= WHAT YOU HAVE TO DO =
Repeat the lines below with "menu" replaced by "dropdown" wherever it occurs, leaving every other character unchanged.

++++++++

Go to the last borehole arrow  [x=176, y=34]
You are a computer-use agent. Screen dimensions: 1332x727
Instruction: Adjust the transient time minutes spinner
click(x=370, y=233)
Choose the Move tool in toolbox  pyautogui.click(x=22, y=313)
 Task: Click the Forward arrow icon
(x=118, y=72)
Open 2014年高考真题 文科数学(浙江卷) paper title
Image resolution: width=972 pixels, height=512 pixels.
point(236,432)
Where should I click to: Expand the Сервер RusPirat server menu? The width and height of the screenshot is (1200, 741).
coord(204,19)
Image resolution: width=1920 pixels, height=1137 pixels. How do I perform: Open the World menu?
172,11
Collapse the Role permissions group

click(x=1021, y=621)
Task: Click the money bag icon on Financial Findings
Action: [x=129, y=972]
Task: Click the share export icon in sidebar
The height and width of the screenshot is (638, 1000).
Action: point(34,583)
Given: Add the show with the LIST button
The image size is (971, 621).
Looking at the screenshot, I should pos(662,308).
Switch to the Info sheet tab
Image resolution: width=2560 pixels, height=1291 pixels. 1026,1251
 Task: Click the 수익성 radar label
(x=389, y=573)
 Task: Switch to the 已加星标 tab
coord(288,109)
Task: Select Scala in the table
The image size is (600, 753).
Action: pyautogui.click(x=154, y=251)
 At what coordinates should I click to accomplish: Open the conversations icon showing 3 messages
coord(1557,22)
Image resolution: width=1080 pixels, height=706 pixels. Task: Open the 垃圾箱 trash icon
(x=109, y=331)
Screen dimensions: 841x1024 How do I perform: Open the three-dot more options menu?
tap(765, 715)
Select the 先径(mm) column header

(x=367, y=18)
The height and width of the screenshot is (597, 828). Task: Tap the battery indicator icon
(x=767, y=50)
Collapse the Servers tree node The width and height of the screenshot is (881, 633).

++++++++

= REPLY TO THE TASK =
Go to the last borehole arrow  [x=176, y=34]
You are a computer-use agent. Screen dimensions: 1332x727
Instruction: Adjust the transient time minutes spinner
click(x=370, y=233)
Choose the Move tool in toolbox  pyautogui.click(x=22, y=313)
 Task: Click the Forward arrow icon
(x=118, y=72)
Open 2014年高考真题 文科数学(浙江卷) paper title
Image resolution: width=972 pixels, height=512 pixels.
point(236,432)
Where should I click to: Expand the Сервер RusPirat server dropdown? The width and height of the screenshot is (1200, 741).
coord(204,19)
Image resolution: width=1920 pixels, height=1137 pixels. How do I perform: Open the World dropdown?
172,11
Collapse the Role permissions group

click(x=1021, y=621)
Task: Click the money bag icon on Financial Findings
Action: [x=129, y=972]
Task: Click the share export icon in sidebar
The height and width of the screenshot is (638, 1000).
Action: point(34,583)
Given: Add the show with the LIST button
The image size is (971, 621).
Looking at the screenshot, I should pos(662,308).
Switch to the Info sheet tab
Image resolution: width=2560 pixels, height=1291 pixels. 1026,1251
 Task: Click the 수익성 radar label
(x=389, y=573)
 Task: Switch to the 已加星标 tab
coord(288,109)
Task: Select Scala in the table
The image size is (600, 753).
Action: pyautogui.click(x=154, y=251)
 At what coordinates should I click to accomplish: Open the conversations icon showing 3 messages
coord(1557,22)
Image resolution: width=1080 pixels, height=706 pixels. Task: Open the 垃圾箱 trash icon
(x=109, y=331)
Screen dimensions: 841x1024 How do I perform: Open the three-dot more options dropdown?
tap(765, 715)
Select the 先径(mm) column header

(x=367, y=18)
The height and width of the screenshot is (597, 828). Task: Tap the battery indicator icon
(x=767, y=50)
Collapse the Servers tree node The width and height of the screenshot is (881, 633).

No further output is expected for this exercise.